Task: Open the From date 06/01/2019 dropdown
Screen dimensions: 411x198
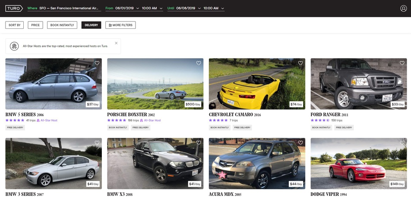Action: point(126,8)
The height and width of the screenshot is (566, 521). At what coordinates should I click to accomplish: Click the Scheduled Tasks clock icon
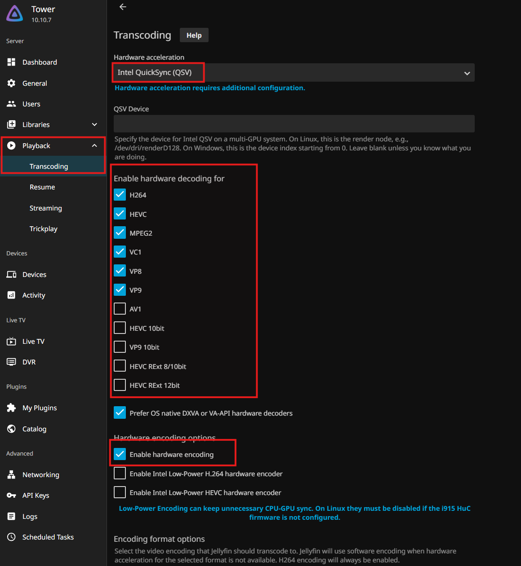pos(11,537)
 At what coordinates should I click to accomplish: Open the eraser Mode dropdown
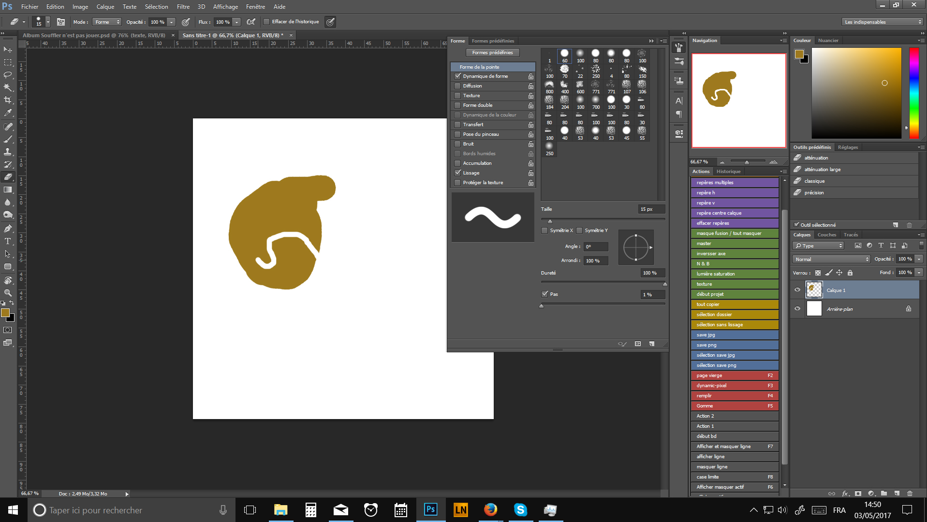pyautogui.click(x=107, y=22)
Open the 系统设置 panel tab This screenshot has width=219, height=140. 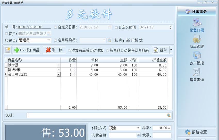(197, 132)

═══

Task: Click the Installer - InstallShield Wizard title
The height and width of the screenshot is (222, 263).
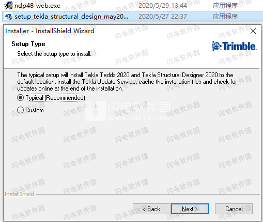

═══

» **Exercise aim**
Using the entries above, return exactly the lines from the line with "Task: Click the" to the line with "The height and width of the screenshot is (222, 263).", counting both of those lines.

» **Task answer**
Task: Click the Installer - InstallShield Wizard title
The height and width of the screenshot is (222, 263).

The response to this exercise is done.